Department of Gastroenterology, Fujian Provincial Hospital, Provincial Clinical Medical College of Fujian Medical University, Fuzhou University Affiliated Provincial Hospital, Fuzhou, Fujian, P.R. China.
Diagn Pathol. 2024 Oct 29;19(1):144. doi: 10.1186/s13000-024-01568-0.
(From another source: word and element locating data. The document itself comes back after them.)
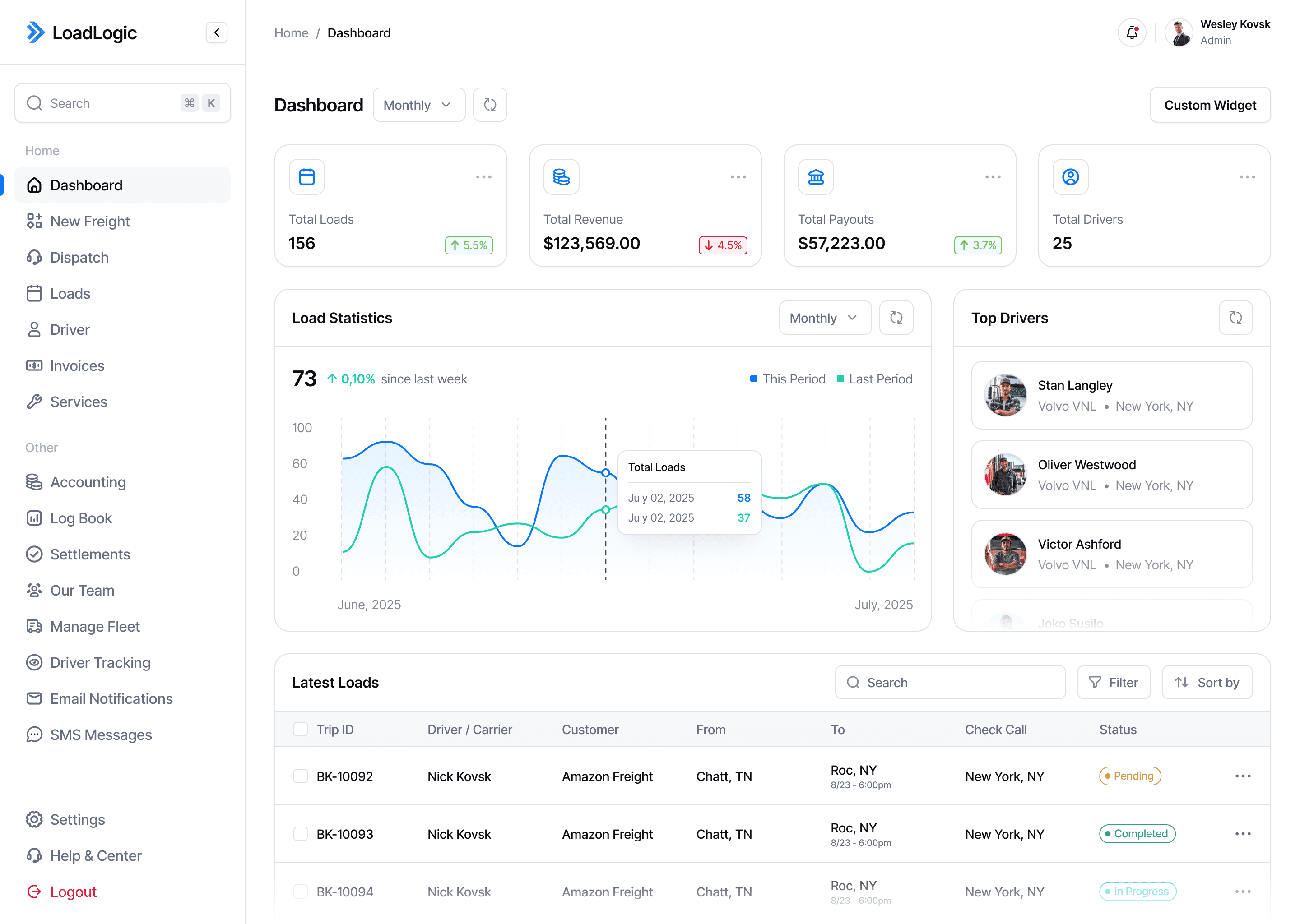This screenshot has width=1300, height=924.
Task: Tick the checkbox for trip BK-10092
Action: coord(301,776)
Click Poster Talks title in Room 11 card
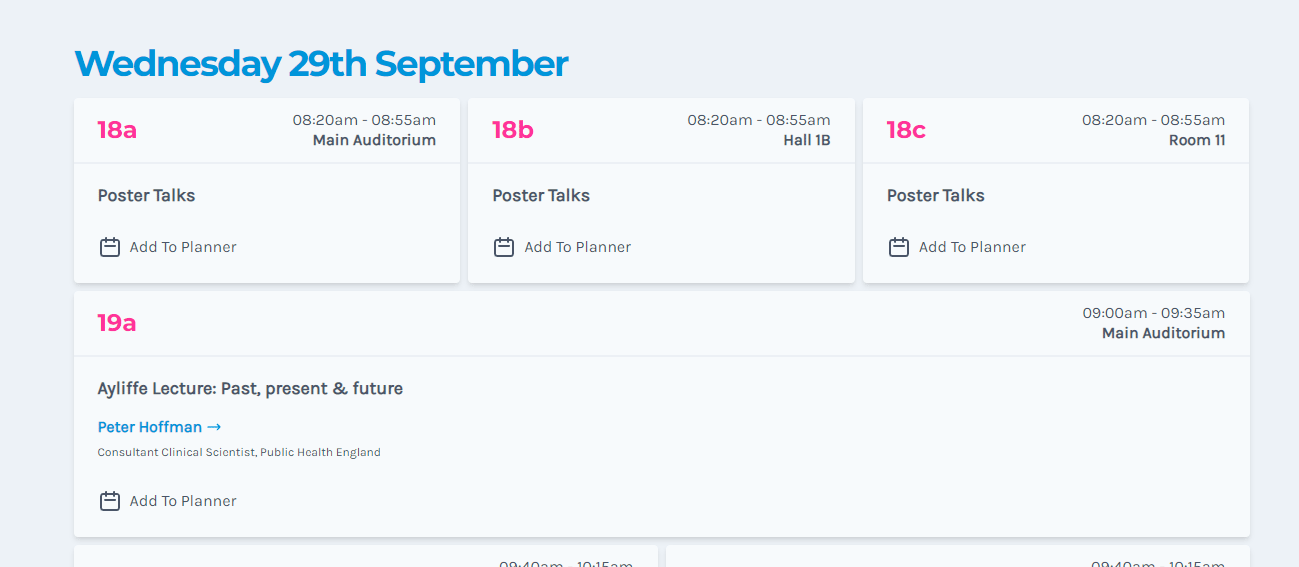The image size is (1299, 567). 935,195
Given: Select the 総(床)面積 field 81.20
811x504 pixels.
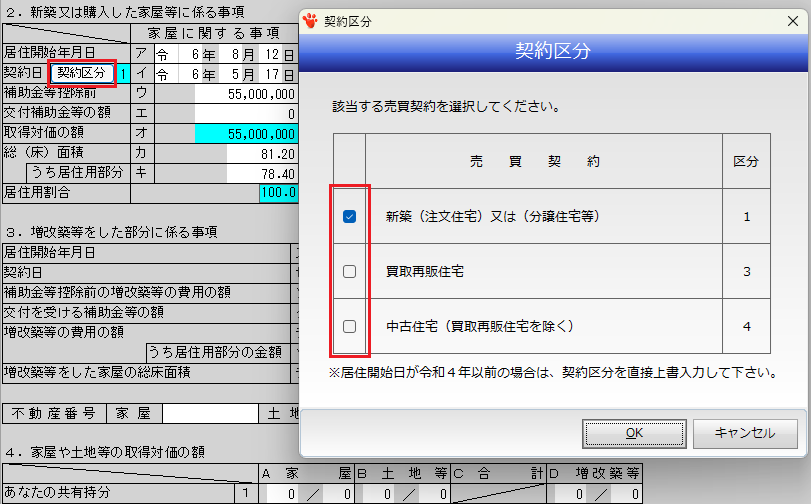Looking at the screenshot, I should coord(261,153).
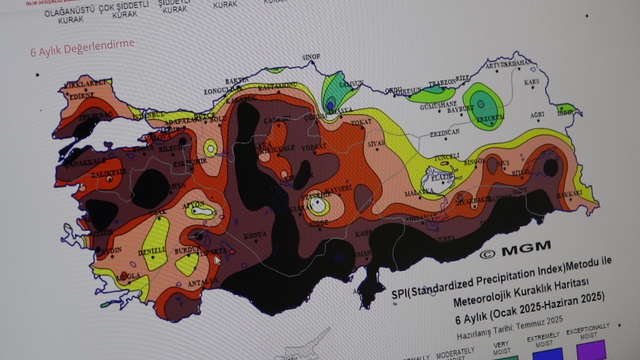640x360 pixels.
Task: Click the ANTALYA label on the map
Action: pos(202,282)
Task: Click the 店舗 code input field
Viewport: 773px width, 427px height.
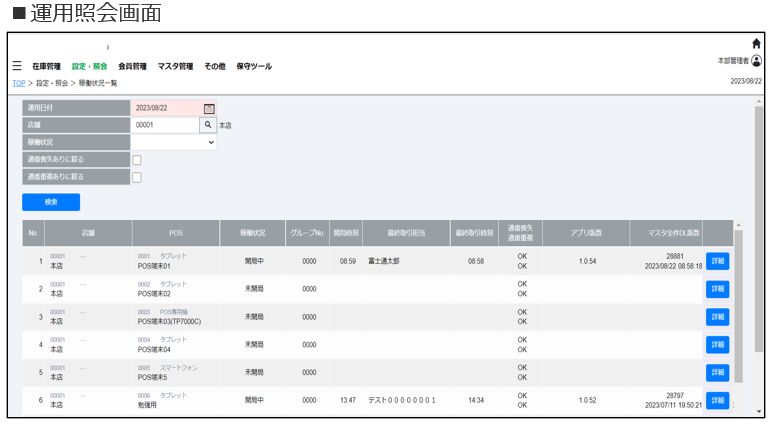Action: click(x=165, y=125)
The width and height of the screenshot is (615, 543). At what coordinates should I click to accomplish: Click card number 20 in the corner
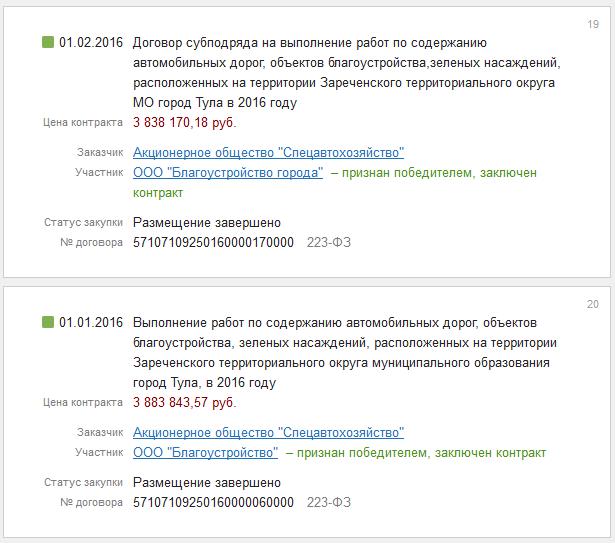pos(593,304)
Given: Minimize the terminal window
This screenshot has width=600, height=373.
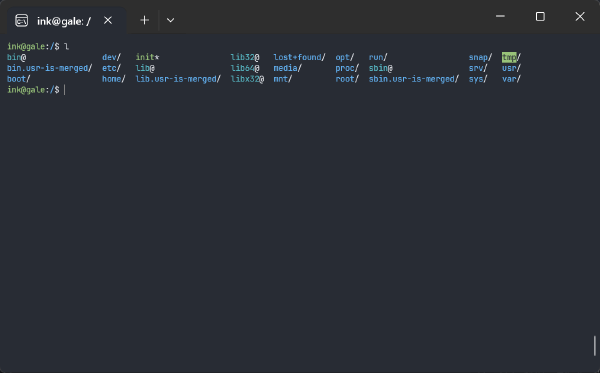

The traditional diagnostic markers for mixed neuroendocrine-non-neuroendocrine neoplasms (MiNENs) are synaptophysin (SYP), chromogranin A (CHGA) and CD56. However, there is still a lack of a large series of article focused on the expression of insulinoma-associated protein 1 (INSM1) in gastrointestinal and pancreatic MiNENs. This study compared the expression of INSM1 and traditional neuroendocrine markers in MiNENs. In this study, we collected 46 cases of gastrointestinal and pancreatic MiNENs and performed immunohistochemical staining for INSM1, SYP, CHGA, and CD56. Histologically, the neuroendocrine components of MiNENs were all neuroendocrine carcinomas, with small cell neuroendocrine carcinomas accounting for 15.2% (7/46) and large cell neuroendocrine carcinomas accounting for 84.8% (39/46). With respect to immunohistochemical expression, the overall sensitivity of INSM1 was 80.4% (37/46), which was lower than that of SYP (100%, 46/46), but comparable to that of CHGA (67.4%, 31/46) or CD56 (73.9%, 34/46). The overall specificity of INSM1 was 91.3% (42/46), which was greater than that of SYP (63.0%, 29/46) and CD56 (69.6, 32/46), but was not significantly different from that of CHGA (82.6%, 38/46). The proportion of 3 + staining for SYP (100%, 46/46) was greater than that of INSM1 (71.7, 33/46), while the proportion of 3 + staining for CHGA (10.9, 5/46) or CD56 (21.7, 10/46) was lower than that of INSM1. In conclusion, INSM1 exhibited high sensitivity and specificity in the diagnosis of gastrointestinal and pancreatic MiNENs.
传统的混合神经内分泌-非神经内分泌肿瘤(MiNENs)的诊断标志物是突触素(SYP)、嗜铬粒蛋白 A(CHGA)和 CD56。然而,目前仍然缺乏大量聚焦于胰岛素瘤相关蛋白 1(INSM1)在胃肠道和胰腺 MiNENs 中表达的文章。本研究比较了 INSM1 和传统神经内分泌标志物在 MiNENs 中的表达。在这项研究中,我们收集了 46 例胃肠道和胰腺 MiNENs 病例,并进行了 INSM1、SYP、CHGA 和 CD56 的免疫组织化学染色。组织学上,MiNENs 的神经内分泌成分均为神经内分泌癌,其中小细胞神经内分泌癌占 15.2%(7/46),大细胞神经内分泌癌占 84.8%(39/46)。就免疫组织化学表达而言,INSM1 的总体敏感性为 80.4%(37/46),低于 SYP(100%,46/46),但与 CHGA(67.4%,31/46)或 CD56(73.9%,34/46)相当。INSM1 的总体特异性为 91.3%(42/46),高于 SYP(63.0%,29/46)和 CD56(69.6%,32/46),但与 CHGA(82.6%,38/46)无显著差异。SYP 的 3+染色比例(100%,46/46)大于 INSM1(71.7%,33/46),而 CHGA(10.9%,5/46)或 CD56(21.7%,10/46)的 3+染色比例则低于 INSM1。综上所述,INSM1 在诊断胃肠道和胰腺 MiNENs 中具有较高的敏感性和特异性。